The man glanced at someone else for a moment
and received the permission he apparently didn't really want.
"Well, the top of a wing is more curved than the bottom, so when
air moves past the wing —"
"You do know," Kim said, interrupting the
man, "that he doesn't really speak English."
"Oh. Then how do I explain?"
"Try drawing a picture. I think he might
understand that better than anything. And Meledrin can translate
any bits he doesn't understand."
"Why don't you explain?" But he rose to his
feet and motioned for Keeble to follow him to the other end of the
cabin. Keeble sat down near the low table while the man collected
paper and pen from the desk.
"Coffee?" Keeble asked, pointing to a jar on
a shelf.
"You want coffee?"
"Yes, please." The dwarf licked his lips and
stared at the jar.
The man sighed but made two cups of
coffee.
A few minutes later Keeble and the American
were both hunched over the paper as the man drew a rough, profile
sketch of a wing. Other men and women wandered over to help or just
to watch. The conversation quickly moved from wings to other
subjects.
"What are we going to be doing, exactly?"

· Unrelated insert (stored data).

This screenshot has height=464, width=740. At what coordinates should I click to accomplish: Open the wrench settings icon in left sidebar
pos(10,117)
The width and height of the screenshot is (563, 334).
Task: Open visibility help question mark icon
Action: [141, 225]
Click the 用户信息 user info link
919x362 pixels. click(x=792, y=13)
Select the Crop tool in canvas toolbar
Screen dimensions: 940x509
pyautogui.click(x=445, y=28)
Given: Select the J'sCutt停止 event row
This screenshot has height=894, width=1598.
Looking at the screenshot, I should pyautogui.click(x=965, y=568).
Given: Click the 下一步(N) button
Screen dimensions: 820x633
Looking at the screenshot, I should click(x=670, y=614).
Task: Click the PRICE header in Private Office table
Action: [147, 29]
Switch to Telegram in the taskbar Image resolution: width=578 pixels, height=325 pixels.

Kim asked when Special Agent Tim O'Donnell, the baby-faced man in
charge, broke away from the group gathered around the table. He got
himself a scotch before crossing to sit by her side.
"Sorry, I don't know."
"You don't know or you
'
don't know
'?"
"I really don't know."
"Ah."
"I'm just your escort. And the only reason I
have the job is because I happen to be going your way."
"And everyone else?"
"We were part of a task force working with
the British trying to contact the alien mother ships."
"There's more than one mother ship?"
"This is all top secret stuff, you
understand. If you tell anyone I'll have to kill you."
He said it with a smile,
but Kim had the horrible suspicion he was serious. "I doubt I'll be
left unguarded from now until the war ends, so who would I tell?"
Her reply was delivered with a smile as well, but she had the
horrible suspicion that she would find that
she
was telling the truth.
"Well, there appear to be lots of mother
ships, actually." He took a sip of his drink and settled back. "The
trouble is, they hardly show up on any of our tracking equipment.
There are blobs that may well be one ship or ten."